### 出題:
観劇レビューの「光と影からの恵み 公演情報 BuzzFestTheater「光と影からの恵み」の観てきた!クチコミとコメント」から「が大きな効果を果たしている。」までを、「夫婦」を「家族」に改めて書き直してもらえますか？

光と影からの恵み 公演情報 BuzzFestTheater「光と影からの恵み」の観てきた!クチコミとコメント

  • 満足度★★★★★

    登場人物全員が善人であり、それぞれを思い遣る、そんなヒューマンドラマ。自分の大切な人をもっと愛おしくなる。その人のために二度と来ない自分の人生を必死に生きようとする。
    生まれ出悩み…人は生まれた瞬間から死に向かって歩み始める。人は何のために生きるのか。この公演では直接答える訳ではないが、生きていく中で味わう喜怒哀楽が夫婦という絆を通して描かれる。その普遍的なテーマを現実的な人物描写や視覚的表現でしっかり観せる。
    その観せ方、舞台美術、技術(音響、音楽、照明など)が大きな効果を果たしている。
    観劇日は補助席が用意されるほど盛況であり、この劇団・公演の人気のほどがうかがい知れる。
    (上演時間2時間)

### 表示された行:

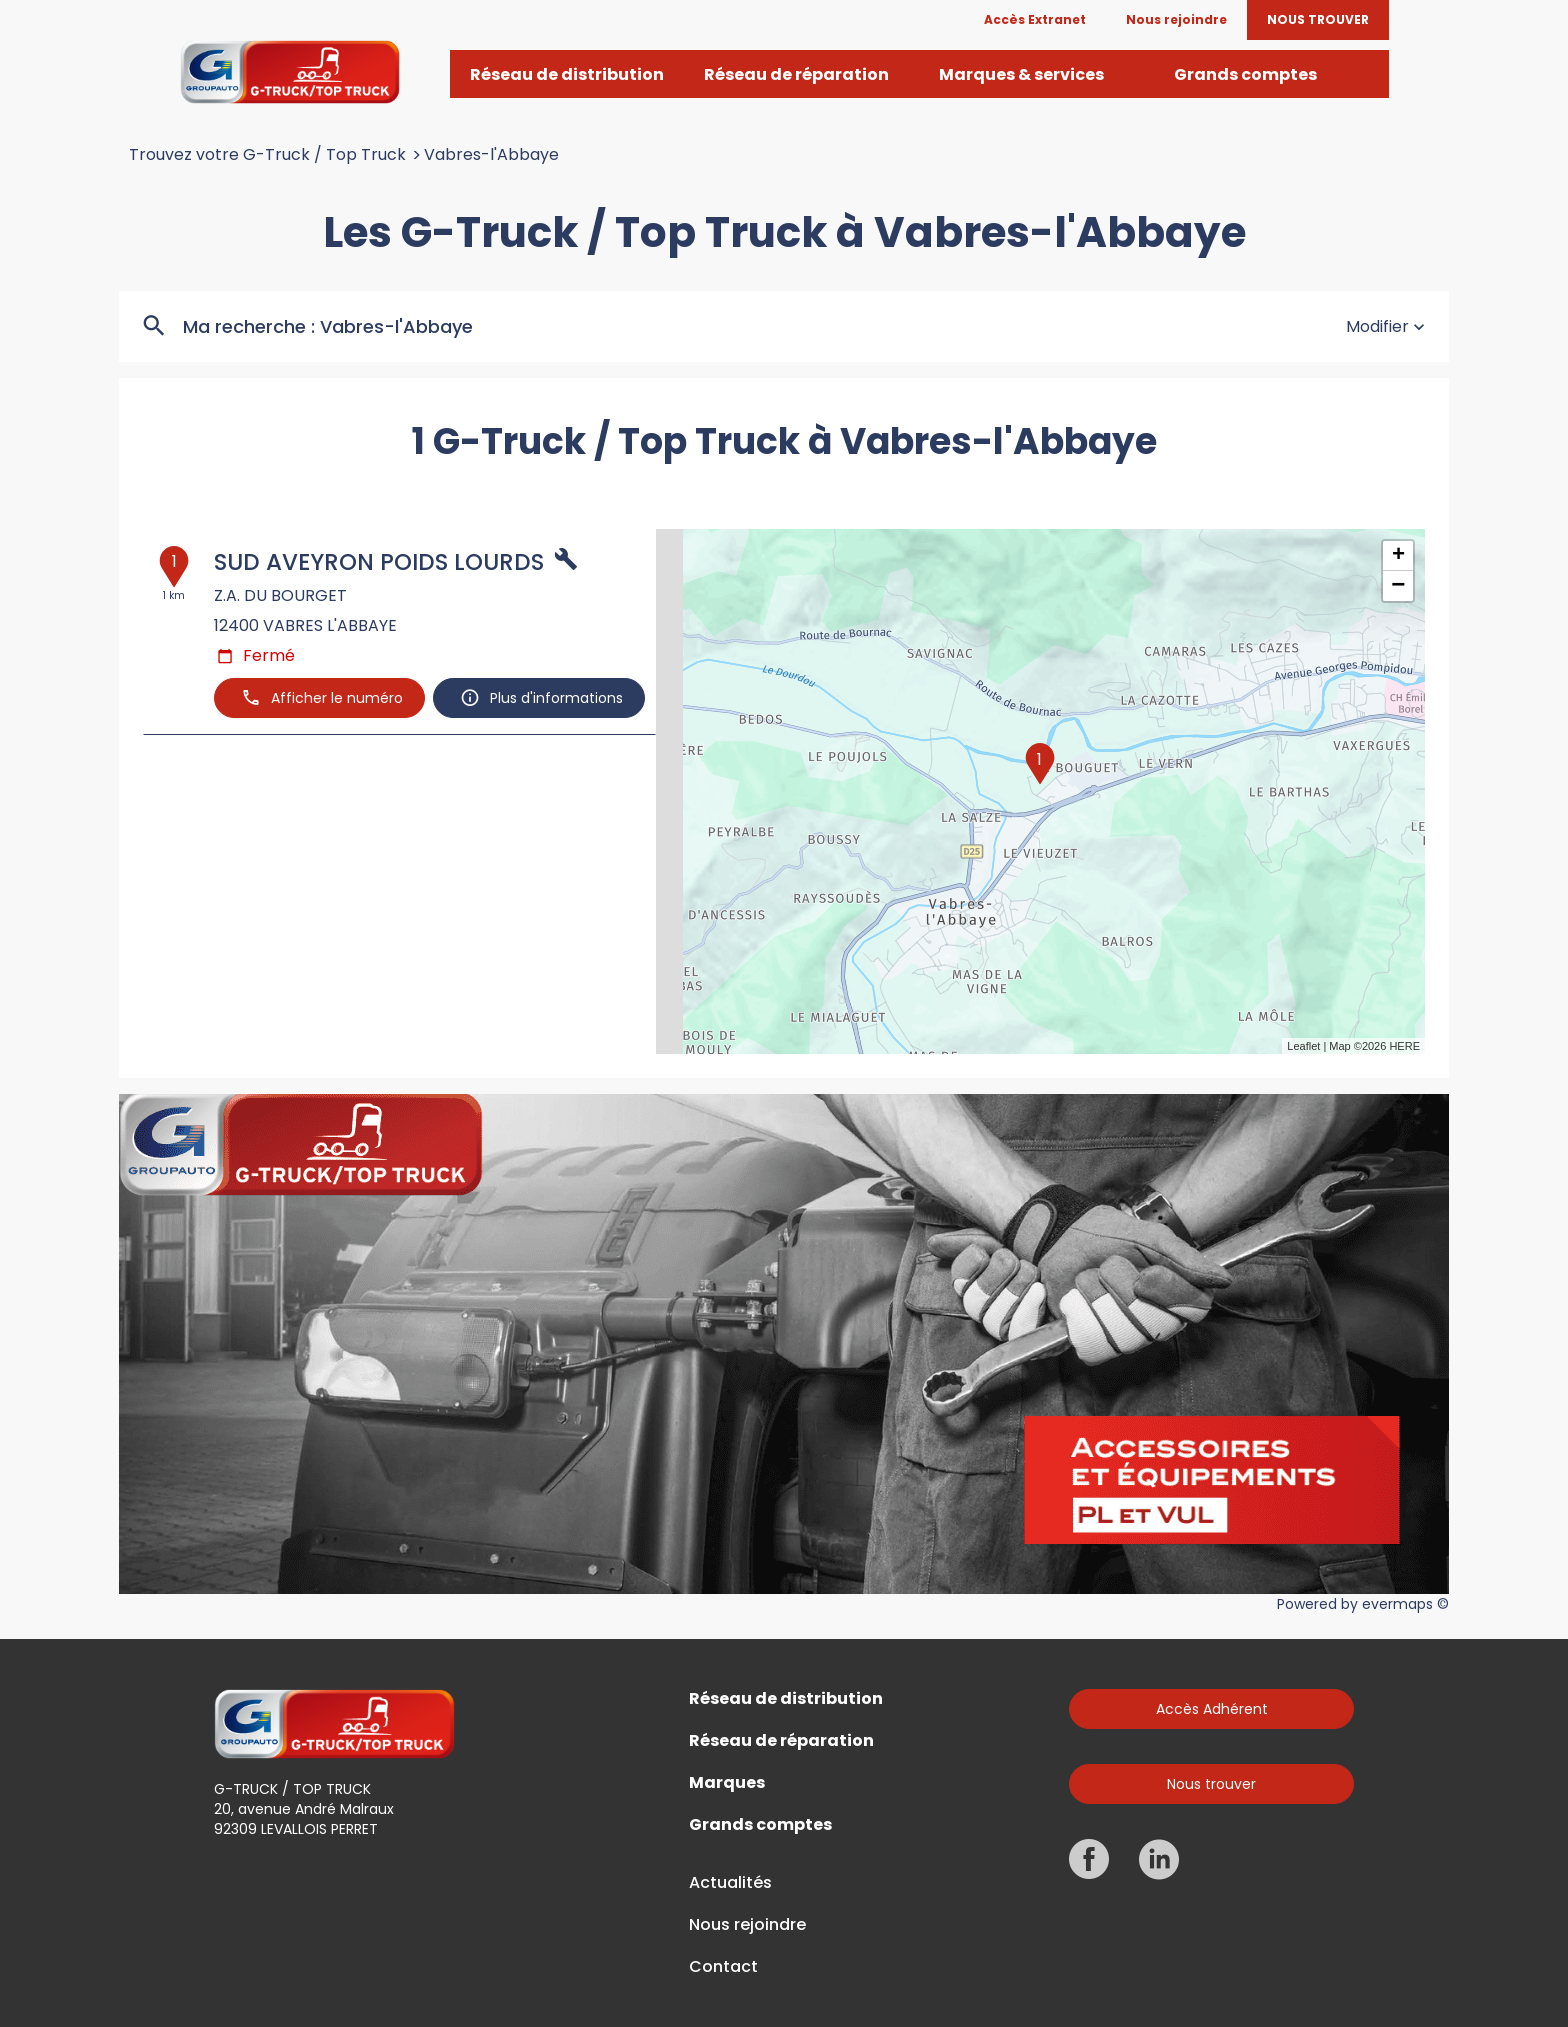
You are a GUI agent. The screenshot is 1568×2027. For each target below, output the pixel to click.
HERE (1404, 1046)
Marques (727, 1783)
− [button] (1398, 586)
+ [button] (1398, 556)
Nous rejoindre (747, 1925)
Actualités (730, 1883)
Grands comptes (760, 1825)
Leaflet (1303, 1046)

==

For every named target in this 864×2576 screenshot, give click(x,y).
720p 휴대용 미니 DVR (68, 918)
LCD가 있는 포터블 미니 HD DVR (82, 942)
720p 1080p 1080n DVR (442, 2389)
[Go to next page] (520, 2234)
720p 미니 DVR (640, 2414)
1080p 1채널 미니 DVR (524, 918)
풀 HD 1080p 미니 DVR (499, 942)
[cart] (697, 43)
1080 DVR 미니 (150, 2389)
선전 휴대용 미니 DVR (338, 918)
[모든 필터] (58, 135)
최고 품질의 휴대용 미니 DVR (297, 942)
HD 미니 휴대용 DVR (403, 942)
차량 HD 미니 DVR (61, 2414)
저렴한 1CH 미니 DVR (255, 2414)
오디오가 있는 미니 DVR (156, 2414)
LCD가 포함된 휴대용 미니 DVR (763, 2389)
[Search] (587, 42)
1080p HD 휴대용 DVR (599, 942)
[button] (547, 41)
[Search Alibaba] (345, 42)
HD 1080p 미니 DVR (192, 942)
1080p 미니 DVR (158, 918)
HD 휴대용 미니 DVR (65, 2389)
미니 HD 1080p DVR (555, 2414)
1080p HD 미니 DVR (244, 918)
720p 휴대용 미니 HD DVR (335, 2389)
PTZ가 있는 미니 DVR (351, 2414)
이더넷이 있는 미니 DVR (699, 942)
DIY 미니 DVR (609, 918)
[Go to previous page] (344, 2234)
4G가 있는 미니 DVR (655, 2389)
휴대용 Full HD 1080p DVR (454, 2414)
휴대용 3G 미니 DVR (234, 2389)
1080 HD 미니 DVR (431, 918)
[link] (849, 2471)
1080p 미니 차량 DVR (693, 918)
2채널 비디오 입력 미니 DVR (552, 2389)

### 解答:
光と影からの恵み 公演情報 BuzzFestTheater「光と影からの恵み」の観てきた!クチコミとコメント

  • 満足度★★★★★

    登場人物全員が善人であり、それぞれを思い遣る、そんなヒューマンドラマ。自分の大切な人をもっと愛おしくなる。その人のために二度と来ない自分の人生を必死に生きようとする。
    生まれ出悩み…人は生まれた瞬間から死に向かって歩み始める。人は何のために生きるのか。この公演では直接答える訳ではないが、生きていく中で味わう喜怒哀楽が家族という絆を通して描かれる。その普遍的なテーマを現実的な人物描写や視覚的表現でしっかり観せる。
    その観せ方、舞台美術、技術(音響、音楽、照明など)が大きな効果を果たしている。